I didn’t realize until now just how much I’ve been holding back. Knowing that Logan and I were destined to be apart, I had put up a wall. In that moment, with that kiss, Logan breaks through. Down crashes the glass and steel. This kiss feels unlike any before it, because, for the first time, I’m able to truly give myself to him. There are no future memories or backpacks keeping us apart. I feel Logan’s love like I’ve never allowed myself to feel it. And when he pulls away from the kiss, my body cries for more. A lifetime’s worth. No matter how often he kisses me, I’ll never stop wanting. Never stop needing. Never stop loving.
Later, when my body settles onto solid gro
und, I cuddle into his chest and listen to his heart. I try to match our heartbeats, but mine dances all over the place, while his marches steady and strong.
“I’m going with you tomorrow.” He traces his fingers across my face, as if daring me to disagree. “If you can fight the future, then I can let go of the past.”
My heart leaps. I hug him tightly, and the buttons on his pajamas jab me in the chest. I’m still terrified of tomorrow, but with Logan by my side, what could possibly go wrong?
39
“Wake up, Callie. You’re going to be late.”

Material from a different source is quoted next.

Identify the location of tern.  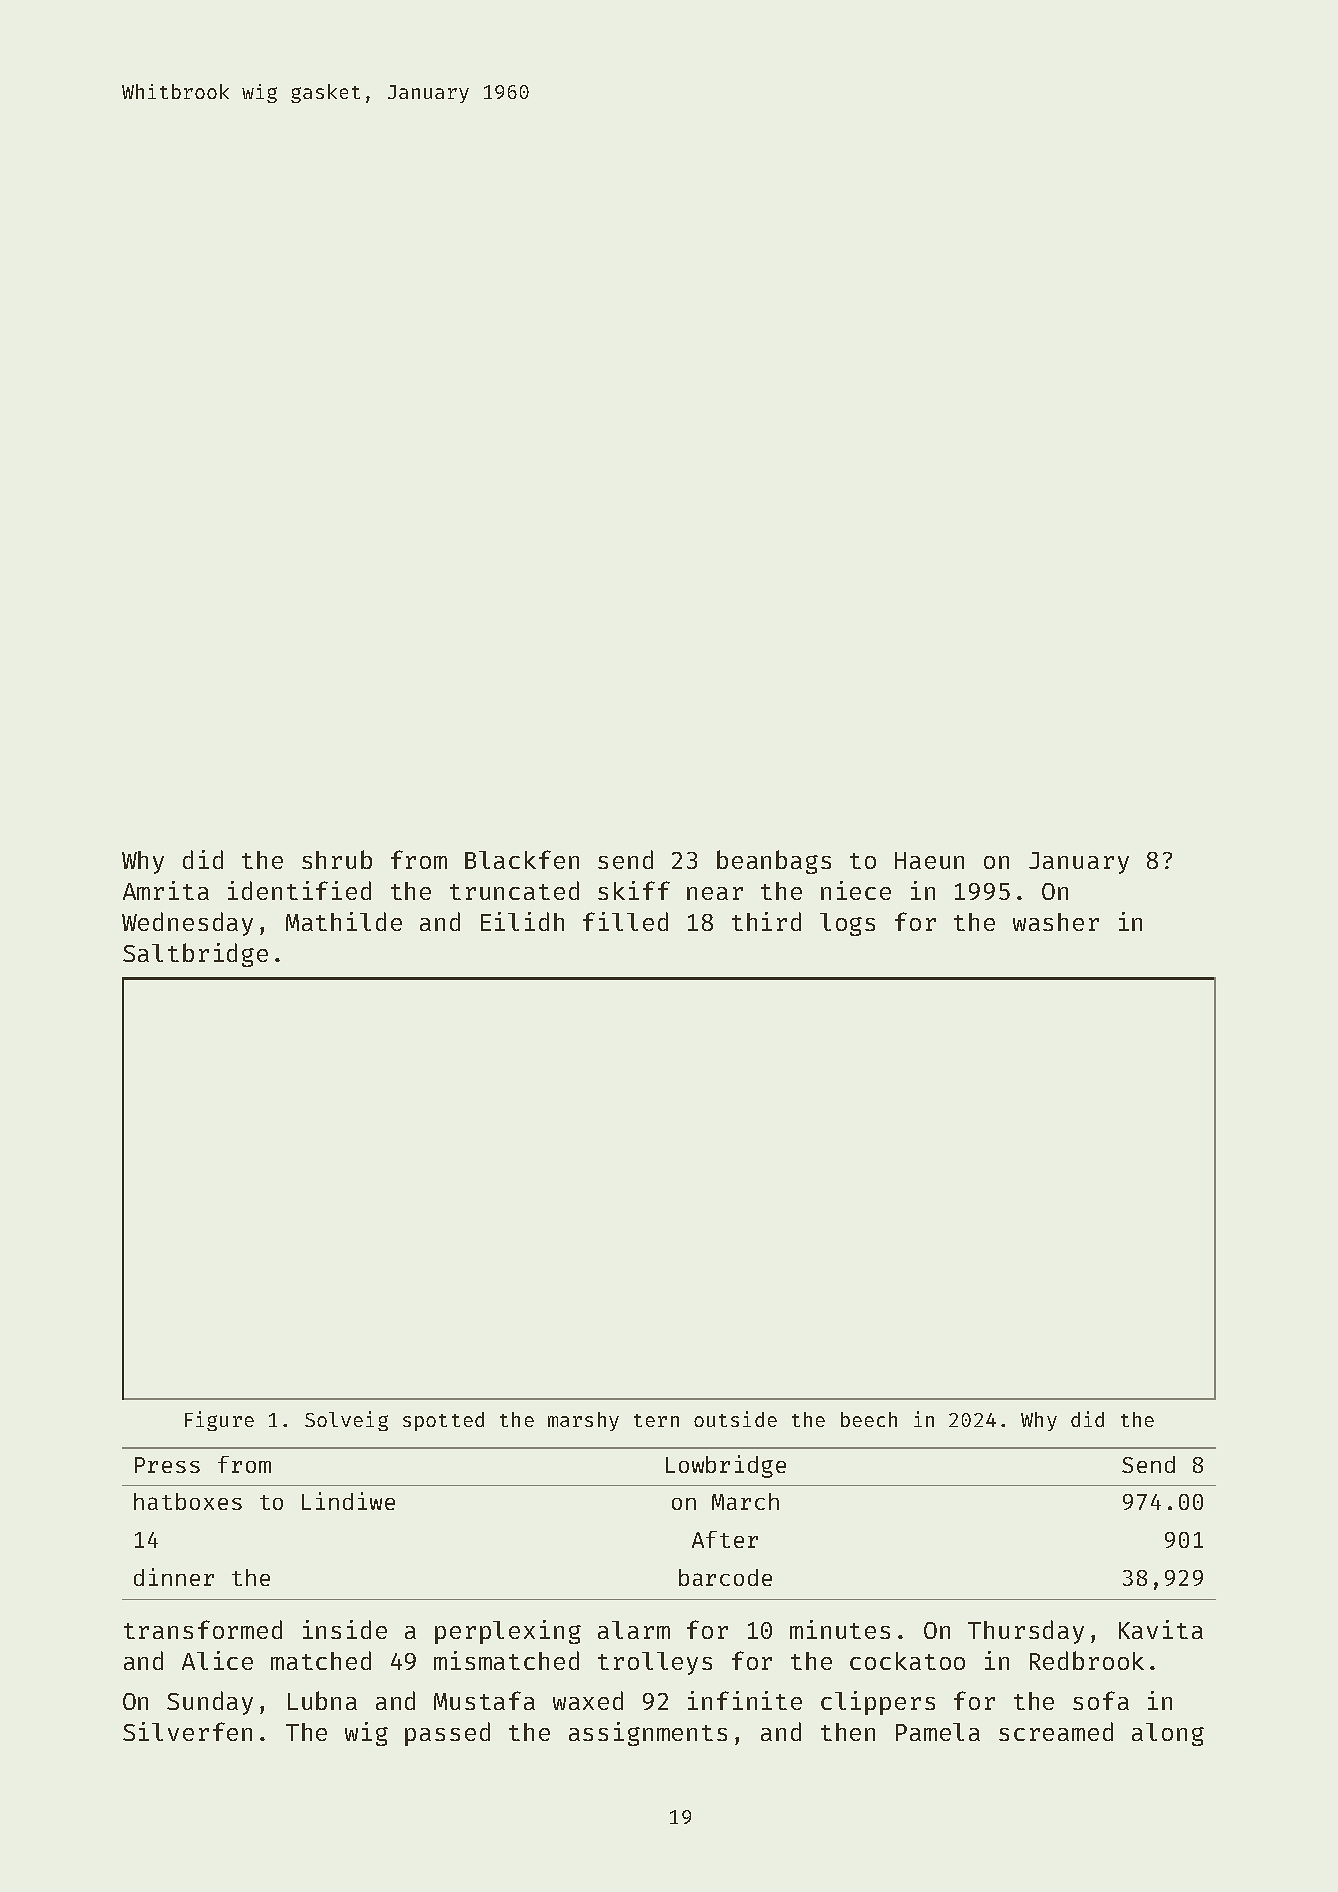
(656, 1420).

I groan and roll over. I’m about to go back to sleep, and then I remember.
Flinging the pillow off my face, I sit up and squint at my mother. Sunshine floods into the room through the open blinds, and for a moment I can’t see anything but the blur of a figure. Then my eyes adjust and I see hair slicked back in a neat bun and a white button-down tucked into navy slacks. My mother holds my silver jumpsuit in one hand and a long auburn wig in the other.
“I forgot for a moment,” I say. “I thought you were waking me up for school.”
“I wish I were.” Mom plops the wig on my head, tugging it this way and that. “Good. I knew it would fit perfectly.”
I grab a fistful of the wig. It’s slick, like extremely fine strands of plastic instead of hair, and a few shades darker than my own. “Where did you get this?”
She sits on my bed and motions for me to turn around. Once I do, she braids the wig with quick, sure movements. “When your father sent himself back in time, he took off his clothes and shaved all the hair from his body. The scientists thought it would be easier to push a body through spacetime if it left the non-essentials behind.”
She winds an elastic band around the end of my braid, and I turn back around. In the glare of the sun, my mother looks old. Her skin has always been tissue-paper soft, but now I see a million tiny creases in the lines around her mouth.